Darauf solltest du achten:
•Wie ja bereits erwähnt, spielt die Ernährung und Lebensweise eine sehr wichtige Rolle. Ein gesunder Lebensstil wirkt sich nicht nur auf deine Taille aus, sondern auch auf deine Haarpracht. Neben einer gesunden und ausgewogenen Ernährung hilft es auch, Stress abzubauen und sportliche Aktivitäten wieder aufzubauen.

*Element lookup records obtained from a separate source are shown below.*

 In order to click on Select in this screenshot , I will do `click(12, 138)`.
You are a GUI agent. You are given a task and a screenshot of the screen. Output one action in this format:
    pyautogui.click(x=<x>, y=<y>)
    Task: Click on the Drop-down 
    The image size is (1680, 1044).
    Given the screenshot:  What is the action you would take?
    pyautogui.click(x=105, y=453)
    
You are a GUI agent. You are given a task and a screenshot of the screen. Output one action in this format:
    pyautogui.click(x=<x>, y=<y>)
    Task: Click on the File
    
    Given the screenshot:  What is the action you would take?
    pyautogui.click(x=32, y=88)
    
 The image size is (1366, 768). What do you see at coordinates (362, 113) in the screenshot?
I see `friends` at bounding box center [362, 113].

•Der Konsum von Genussmitteln wie Zigaretten und Alkohol sollte so gut wie möglich reduziert werden, auch in Bezug auf die Haare. Manchmal liegt das Problem aber auch so nah, dass man es glatt übersieht. Denn auch die Haarpflege kann zu Haarausfall führen und sollte bei weniger werdendem Haar ausgetauscht werden. Vor allem spezielle Pflegemittel bei Haarausfall haben sich bewährt.
So kannst du den Haarausfall bekämpfen:
Wie du siehst, gibt es zahlreiche Mittel und Behandlungsmethoden bei Haarausfall. Und das unterscheidet sich nicht nur von Mensch zu Mensch, sondern auch von Frau zu Mann. Welche dir am Ende wirklich weiter helfen, muss jeder für sich persönlich herausfinden und eventuell mit einem Arzt besprechen. Denn jeder Haarausfall hat andere Ursachen, meist ist es auch eine Mischung von zwei verschiedenen Behandlungen die den gewünschten Erfolg bringt.
Es ist also äußerst wichtig den Haarausfall gezielt an der eigentlichen Wurzel zu bekämpfen, also informiere dich erst einmal sehr gründlich über das Thema, bring in Erfahrung an welcher Art von Haarausfall du leidest, und was dessen Ursache ist. Dann kannst du wirklich effektive Gegenmaßnahmen einleiten und den Haarausfall wenn möglich auch dauerhaft stoppen.
Noch ein kleiner Tipp:
Es gibt viele Haarwuchsmittel, die bekanntesten sind wohl Minoxidil und Finasterid. Diese sollten aber in der Regel nur zum Einsatz kommen wenn es keine andere Möglichkeit mehr gibt, denn diese stoppen zwar den Haarausfall aber das eigentliche Problem wird dadurch nicht bekämpft.